### Given entries
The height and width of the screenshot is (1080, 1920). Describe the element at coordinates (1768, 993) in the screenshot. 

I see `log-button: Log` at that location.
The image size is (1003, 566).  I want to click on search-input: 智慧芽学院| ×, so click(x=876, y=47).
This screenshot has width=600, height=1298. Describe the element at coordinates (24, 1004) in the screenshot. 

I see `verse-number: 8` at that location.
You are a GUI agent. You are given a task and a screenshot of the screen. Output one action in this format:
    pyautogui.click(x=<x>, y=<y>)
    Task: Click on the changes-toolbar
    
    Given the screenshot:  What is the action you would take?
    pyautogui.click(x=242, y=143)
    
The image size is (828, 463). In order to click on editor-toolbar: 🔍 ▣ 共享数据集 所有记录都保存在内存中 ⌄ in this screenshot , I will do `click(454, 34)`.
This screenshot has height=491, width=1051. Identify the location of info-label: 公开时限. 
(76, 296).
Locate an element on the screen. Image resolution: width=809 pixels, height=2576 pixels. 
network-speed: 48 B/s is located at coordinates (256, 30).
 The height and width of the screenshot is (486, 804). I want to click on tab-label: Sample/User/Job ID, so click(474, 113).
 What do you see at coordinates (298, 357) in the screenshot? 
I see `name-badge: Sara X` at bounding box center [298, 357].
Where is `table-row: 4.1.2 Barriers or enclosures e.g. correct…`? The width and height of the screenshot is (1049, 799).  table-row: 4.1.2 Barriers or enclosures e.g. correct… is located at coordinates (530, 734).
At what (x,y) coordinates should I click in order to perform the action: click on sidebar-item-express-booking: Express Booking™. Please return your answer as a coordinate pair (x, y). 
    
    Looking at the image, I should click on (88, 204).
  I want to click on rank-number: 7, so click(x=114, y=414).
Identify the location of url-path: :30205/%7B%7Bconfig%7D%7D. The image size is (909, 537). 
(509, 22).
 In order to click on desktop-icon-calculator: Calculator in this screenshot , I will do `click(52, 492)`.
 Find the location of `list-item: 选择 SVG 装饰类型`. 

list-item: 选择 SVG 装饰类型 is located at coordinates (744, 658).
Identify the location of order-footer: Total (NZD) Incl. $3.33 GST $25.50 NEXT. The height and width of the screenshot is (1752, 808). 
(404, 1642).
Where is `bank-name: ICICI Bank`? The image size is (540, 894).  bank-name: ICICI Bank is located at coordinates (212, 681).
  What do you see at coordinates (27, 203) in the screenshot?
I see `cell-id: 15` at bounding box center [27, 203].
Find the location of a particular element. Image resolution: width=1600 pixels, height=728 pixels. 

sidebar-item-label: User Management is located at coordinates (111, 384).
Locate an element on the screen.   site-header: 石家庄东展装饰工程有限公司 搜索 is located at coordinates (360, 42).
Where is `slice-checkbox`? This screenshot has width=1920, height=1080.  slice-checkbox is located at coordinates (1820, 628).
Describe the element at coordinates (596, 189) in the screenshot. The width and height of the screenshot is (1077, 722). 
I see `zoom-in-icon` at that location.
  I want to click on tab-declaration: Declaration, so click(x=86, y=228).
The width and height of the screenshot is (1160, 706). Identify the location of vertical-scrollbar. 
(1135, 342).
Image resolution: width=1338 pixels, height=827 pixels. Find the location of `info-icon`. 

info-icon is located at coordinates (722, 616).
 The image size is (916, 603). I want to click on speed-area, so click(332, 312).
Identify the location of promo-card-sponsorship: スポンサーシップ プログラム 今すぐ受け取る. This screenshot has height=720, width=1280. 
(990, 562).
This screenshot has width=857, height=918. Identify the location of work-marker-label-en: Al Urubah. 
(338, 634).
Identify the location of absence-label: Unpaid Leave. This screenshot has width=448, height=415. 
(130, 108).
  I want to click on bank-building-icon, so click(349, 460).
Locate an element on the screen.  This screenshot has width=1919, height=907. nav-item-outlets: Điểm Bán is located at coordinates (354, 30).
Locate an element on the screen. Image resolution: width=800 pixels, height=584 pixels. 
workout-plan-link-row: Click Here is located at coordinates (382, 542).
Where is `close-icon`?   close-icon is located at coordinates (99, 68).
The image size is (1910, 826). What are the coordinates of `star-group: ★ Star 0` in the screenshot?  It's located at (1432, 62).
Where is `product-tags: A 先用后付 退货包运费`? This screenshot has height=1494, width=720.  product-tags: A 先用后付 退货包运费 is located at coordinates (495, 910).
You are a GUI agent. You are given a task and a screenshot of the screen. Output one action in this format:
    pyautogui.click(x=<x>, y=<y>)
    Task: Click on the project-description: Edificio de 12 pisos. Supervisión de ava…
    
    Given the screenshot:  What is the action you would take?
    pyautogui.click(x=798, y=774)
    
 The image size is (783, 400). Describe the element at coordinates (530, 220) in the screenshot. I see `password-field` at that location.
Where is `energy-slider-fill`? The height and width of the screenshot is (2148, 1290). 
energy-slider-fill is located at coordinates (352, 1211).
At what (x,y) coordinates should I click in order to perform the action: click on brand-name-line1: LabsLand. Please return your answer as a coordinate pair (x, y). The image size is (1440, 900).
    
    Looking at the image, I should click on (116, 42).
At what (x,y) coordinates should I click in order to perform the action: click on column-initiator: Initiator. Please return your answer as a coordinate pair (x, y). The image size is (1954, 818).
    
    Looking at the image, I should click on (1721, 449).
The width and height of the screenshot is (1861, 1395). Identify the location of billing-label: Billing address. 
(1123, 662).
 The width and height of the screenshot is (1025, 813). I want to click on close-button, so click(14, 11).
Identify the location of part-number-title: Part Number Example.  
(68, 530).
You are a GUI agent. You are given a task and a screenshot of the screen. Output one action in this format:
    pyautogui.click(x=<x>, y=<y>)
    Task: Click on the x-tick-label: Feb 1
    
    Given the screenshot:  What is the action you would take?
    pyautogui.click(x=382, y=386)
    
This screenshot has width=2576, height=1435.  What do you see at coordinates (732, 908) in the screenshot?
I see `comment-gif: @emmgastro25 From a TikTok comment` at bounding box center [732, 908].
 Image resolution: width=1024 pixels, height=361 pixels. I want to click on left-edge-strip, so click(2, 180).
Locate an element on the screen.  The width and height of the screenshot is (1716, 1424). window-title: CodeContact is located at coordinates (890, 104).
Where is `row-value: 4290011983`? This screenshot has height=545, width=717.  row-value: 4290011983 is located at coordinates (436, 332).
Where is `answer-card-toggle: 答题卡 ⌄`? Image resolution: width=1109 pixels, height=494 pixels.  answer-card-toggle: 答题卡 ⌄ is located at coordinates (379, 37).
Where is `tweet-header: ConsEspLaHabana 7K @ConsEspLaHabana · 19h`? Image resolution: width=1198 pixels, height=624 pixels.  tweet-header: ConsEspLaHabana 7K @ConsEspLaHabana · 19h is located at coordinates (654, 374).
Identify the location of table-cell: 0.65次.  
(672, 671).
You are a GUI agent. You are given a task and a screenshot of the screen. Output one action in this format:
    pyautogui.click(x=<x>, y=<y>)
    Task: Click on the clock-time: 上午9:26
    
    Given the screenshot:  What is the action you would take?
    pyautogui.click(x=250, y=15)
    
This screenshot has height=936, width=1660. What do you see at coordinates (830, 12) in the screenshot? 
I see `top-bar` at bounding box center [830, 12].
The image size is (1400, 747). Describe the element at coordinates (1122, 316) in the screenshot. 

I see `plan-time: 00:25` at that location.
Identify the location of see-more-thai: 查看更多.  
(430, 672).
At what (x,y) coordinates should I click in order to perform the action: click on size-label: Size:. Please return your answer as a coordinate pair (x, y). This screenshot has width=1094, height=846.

### Work to be completed
Reproduce the items above verbatim, starting with the line containing "coordinates (354, 30)." and ending with the line containing "The width and height of the screenshot is (1025, 813).", both lines included.

### Exercise response
Locate an element on the screen.  This screenshot has width=1919, height=907. nav-item-outlets: Điểm Bán is located at coordinates (354, 30).
Locate an element on the screen. Image resolution: width=800 pixels, height=584 pixels. 
workout-plan-link-row: Click Here is located at coordinates (382, 542).
Where is `close-icon`?   close-icon is located at coordinates (99, 68).
The image size is (1910, 826). What are the coordinates of `star-group: ★ Star 0` in the screenshot?  It's located at (1432, 62).
Where is `product-tags: A 先用后付 退货包运费`? This screenshot has height=1494, width=720.  product-tags: A 先用后付 退货包运费 is located at coordinates (495, 910).
You are a GUI agent. You are given a task and a screenshot of the screen. Output one action in this format:
    pyautogui.click(x=<x>, y=<y>)
    Task: Click on the project-description: Edificio de 12 pisos. Supervisión de ava…
    
    Given the screenshot:  What is the action you would take?
    pyautogui.click(x=798, y=774)
    
 The image size is (783, 400). Describe the element at coordinates (530, 220) in the screenshot. I see `password-field` at that location.
Where is `energy-slider-fill`? The height and width of the screenshot is (2148, 1290). 
energy-slider-fill is located at coordinates (352, 1211).
At what (x,y) coordinates should I click in order to perform the action: click on brand-name-line1: LabsLand. Please return your answer as a coordinate pair (x, y). The image size is (1440, 900).
    
    Looking at the image, I should click on (116, 42).
At what (x,y) coordinates should I click in order to perform the action: click on column-initiator: Initiator. Please return your answer as a coordinate pair (x, y). The image size is (1954, 818).
    
    Looking at the image, I should click on (1721, 449).
The width and height of the screenshot is (1861, 1395). Identify the location of billing-label: Billing address. 
(1123, 662).
 The width and height of the screenshot is (1025, 813). I want to click on close-button, so click(14, 11).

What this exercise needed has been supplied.